Salmos
Capítulo 34
Acción de gracias por la liberación conseguida
Bendigo al Señor en todo momento,
su alabanza está siempre en mi boca.
B 3Yo me siento orgulloso del Señor: que lo escuchen los humildes y se alegren.
C 4Glorifiquen conmigo al Señor, todos juntos alabemos su Nombre.
D 5Consulté al Señor y me respondió librándome de todos mis temores.
H 6Mírenlo y quedarán radiantes, sus rostros no se sonrojarán.
Z 7Este pobre clamó y el Señor lo escuchó, liberándolo de todas sus angustias.
H 8El ángel del Señor acampa en torno a sus fieles y los protege.
T 9Gusten y vean qué bueno es el Señor: ¡Feliz quien se refugia en él!
Y 10Respeten al Señor sus consagrados, que nada les falta a quienes lo respetan.
K 11Los ricos se empobrecen y pasan hambre, los que buscan al Señor no carecen de bienes.
L 12Vengan, hijos, escúchenme: les enseñaré a respetar al Señor.
M 13¿Hay alguien que ame la vida, y desee días disfrutando de bienes?
N 14Guarda tu lengua del mal, tus labios de la mentira;
S 15apártate del mal, obra bien, busca la paz y sigue tras ella.

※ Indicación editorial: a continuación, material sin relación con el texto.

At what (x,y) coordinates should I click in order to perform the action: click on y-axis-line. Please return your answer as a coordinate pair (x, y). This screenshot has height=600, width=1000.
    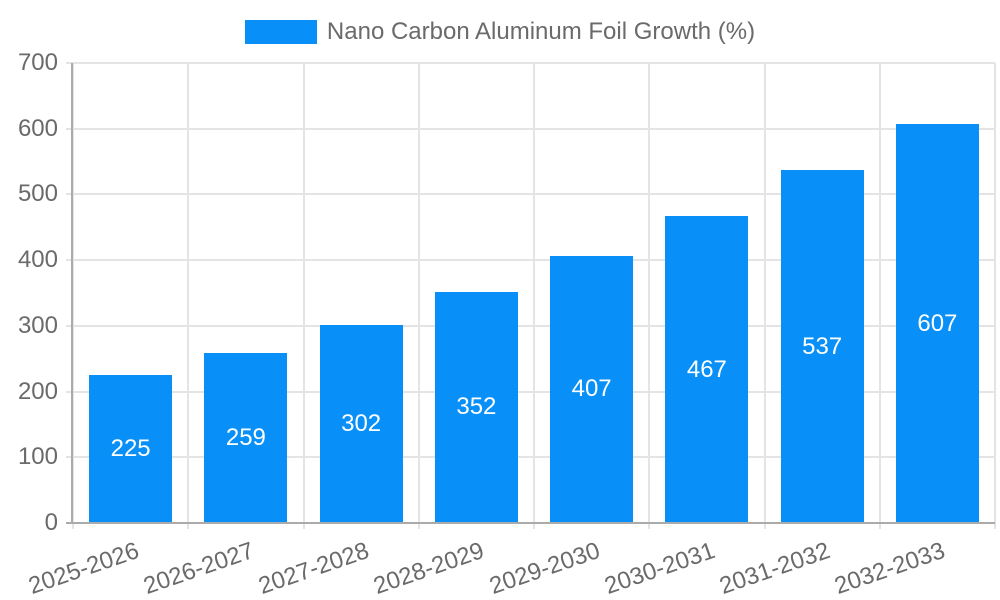
    Looking at the image, I should click on (72, 293).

Los ojos del Señor miran a los justos, sus oídos a sus clamores.
P 17El Señor se encara con los malhechores, para borrar de la tierra su recuerdo.
S 18Si claman, el Señor los escucha y los libra de todas las angustias.
Q 19El Señor está cerca de los que sufren y salva a los que desfallecen.
R 20Por muchos males que sufra el justo, de todos lo libra el Señor;
S 21él cuida de todos sus huesos, ni uno solo se quebrará.
T 22La maldad da muerte al malvado; los que odian al justo lo pagarán.
El Señor rescata la vida de sus siervos los que se refugian en él no serán castigados.

Comentarios
Acción de gracias por la liberación conseguida
La constante bendición y la incesante acción de gracias forman el pórtico de este salmo alfabético (2s). Dios merece ser alabado porque «este pobre clamó y el Señor le escuchó». Cuando otros pasen por la misma experiencia, comprobarán el resplandor del rostro divino y advertirán que Dios en persona está junto a ellos (4-8). El respeto reverencial, el sobrecogimiento religioso, tienen sus ventajas. Entre otras, gozar de la abundancia divina reservada a los pobres y gustar de la bondad de Dios (9-11). Un nuevo invitatorio (12) introduce un diálogo sapiencial (13-15) y una exhortación (16-22): Dios, que acampa entre nosotros, tiene predilección por los atribulados: cuida de ellos, de todos sus huesos. La maldad, o la desgracia, acaba con los malvados. El versículo 9 del Salmo es citado en 1 Pe 2,2s en un contexto bautismal. Los versículos 13-17 se citan en 1 Pe 3,8-12. La enseñanza fluye de la experiencia. Se convierte en «sabiduría» cuando se experimenta el cuidado de Dios hacia sus propios.